> **Excerpted data**:
Start
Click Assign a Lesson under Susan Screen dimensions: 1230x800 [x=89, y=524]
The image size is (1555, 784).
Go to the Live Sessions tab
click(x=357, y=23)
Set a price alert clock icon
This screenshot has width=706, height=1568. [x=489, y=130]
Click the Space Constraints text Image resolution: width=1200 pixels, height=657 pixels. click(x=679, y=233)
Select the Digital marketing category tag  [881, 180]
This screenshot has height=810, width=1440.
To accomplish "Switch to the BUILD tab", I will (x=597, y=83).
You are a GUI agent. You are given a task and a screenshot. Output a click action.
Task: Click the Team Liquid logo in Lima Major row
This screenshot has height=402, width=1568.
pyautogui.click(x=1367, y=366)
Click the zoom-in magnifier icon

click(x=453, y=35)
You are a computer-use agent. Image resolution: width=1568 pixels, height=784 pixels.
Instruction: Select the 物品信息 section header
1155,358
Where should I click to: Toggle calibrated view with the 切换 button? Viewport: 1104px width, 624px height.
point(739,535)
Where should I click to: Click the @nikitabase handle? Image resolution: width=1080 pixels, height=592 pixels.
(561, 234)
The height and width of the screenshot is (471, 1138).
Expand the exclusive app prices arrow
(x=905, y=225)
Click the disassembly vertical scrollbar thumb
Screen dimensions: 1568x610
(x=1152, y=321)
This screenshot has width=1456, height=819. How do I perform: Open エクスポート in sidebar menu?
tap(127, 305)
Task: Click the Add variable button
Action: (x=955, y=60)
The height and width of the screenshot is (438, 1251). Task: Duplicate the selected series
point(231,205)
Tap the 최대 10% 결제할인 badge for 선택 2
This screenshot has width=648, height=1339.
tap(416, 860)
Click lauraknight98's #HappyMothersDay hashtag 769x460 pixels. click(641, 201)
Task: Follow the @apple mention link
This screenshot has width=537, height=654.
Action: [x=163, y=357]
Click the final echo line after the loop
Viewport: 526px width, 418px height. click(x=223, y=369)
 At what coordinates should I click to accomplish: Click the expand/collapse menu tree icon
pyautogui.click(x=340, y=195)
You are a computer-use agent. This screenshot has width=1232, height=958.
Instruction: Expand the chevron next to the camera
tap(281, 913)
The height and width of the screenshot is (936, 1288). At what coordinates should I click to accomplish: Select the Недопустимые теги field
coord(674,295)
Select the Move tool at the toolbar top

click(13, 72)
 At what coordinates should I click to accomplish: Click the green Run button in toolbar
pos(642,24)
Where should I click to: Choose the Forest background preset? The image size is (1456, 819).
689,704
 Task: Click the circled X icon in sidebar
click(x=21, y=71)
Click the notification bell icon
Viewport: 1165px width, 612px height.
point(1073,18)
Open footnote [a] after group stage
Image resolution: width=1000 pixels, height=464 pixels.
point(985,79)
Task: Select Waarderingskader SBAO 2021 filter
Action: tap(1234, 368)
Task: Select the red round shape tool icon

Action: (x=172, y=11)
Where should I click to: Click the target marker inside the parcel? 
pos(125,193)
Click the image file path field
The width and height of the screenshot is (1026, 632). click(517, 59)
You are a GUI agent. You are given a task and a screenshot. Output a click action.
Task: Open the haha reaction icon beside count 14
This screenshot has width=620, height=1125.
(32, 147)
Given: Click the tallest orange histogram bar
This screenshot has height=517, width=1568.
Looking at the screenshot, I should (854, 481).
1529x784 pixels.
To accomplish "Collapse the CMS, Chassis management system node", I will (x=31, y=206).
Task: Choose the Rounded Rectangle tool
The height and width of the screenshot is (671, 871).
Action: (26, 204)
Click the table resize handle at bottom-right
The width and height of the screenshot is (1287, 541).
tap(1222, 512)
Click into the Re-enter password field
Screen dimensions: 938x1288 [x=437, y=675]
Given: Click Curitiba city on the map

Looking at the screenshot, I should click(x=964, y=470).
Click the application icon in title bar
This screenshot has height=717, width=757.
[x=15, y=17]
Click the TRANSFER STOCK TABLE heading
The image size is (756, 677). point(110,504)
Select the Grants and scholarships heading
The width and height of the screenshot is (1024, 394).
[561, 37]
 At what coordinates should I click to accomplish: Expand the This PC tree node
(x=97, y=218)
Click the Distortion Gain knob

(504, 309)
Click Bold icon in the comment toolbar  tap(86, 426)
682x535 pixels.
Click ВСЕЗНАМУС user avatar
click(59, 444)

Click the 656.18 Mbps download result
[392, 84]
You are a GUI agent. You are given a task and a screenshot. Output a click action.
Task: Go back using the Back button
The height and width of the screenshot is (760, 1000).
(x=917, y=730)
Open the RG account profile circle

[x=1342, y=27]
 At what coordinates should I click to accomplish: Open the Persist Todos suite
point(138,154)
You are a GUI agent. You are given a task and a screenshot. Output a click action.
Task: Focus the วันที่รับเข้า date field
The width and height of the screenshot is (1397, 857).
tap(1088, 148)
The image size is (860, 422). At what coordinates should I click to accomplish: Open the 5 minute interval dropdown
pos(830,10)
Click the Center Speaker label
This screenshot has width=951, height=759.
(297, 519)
End
> **Exercise**:
Write out the part of the data above that opens with the line containing "Where should I click to: Choose" and closes with the line containing "Looking at the screenshot, I should (854, 481).", both lines included, with every line unchanged.

> **Answer for the task**:
Where should I click to: Choose the Forest background preset? The image size is (1456, 819).
689,704
 Task: Click the circled X icon in sidebar
click(x=21, y=71)
Click the notification bell icon
Viewport: 1165px width, 612px height.
point(1073,18)
Open footnote [a] after group stage
Image resolution: width=1000 pixels, height=464 pixels.
point(985,79)
Task: Select Waarderingskader SBAO 2021 filter
Action: tap(1234, 368)
Task: Select the red round shape tool icon

Action: (x=172, y=11)
Where should I click to: Click the target marker inside the parcel? 
pos(125,193)
Click the image file path field
The width and height of the screenshot is (1026, 632). click(517, 59)
You are a GUI agent. You are given a task and a screenshot. Output a click action.
Task: Open the haha reaction icon beside count 14
This screenshot has width=620, height=1125.
(32, 147)
Given: Click the tallest orange histogram bar
This screenshot has height=517, width=1568.
Looking at the screenshot, I should (854, 481).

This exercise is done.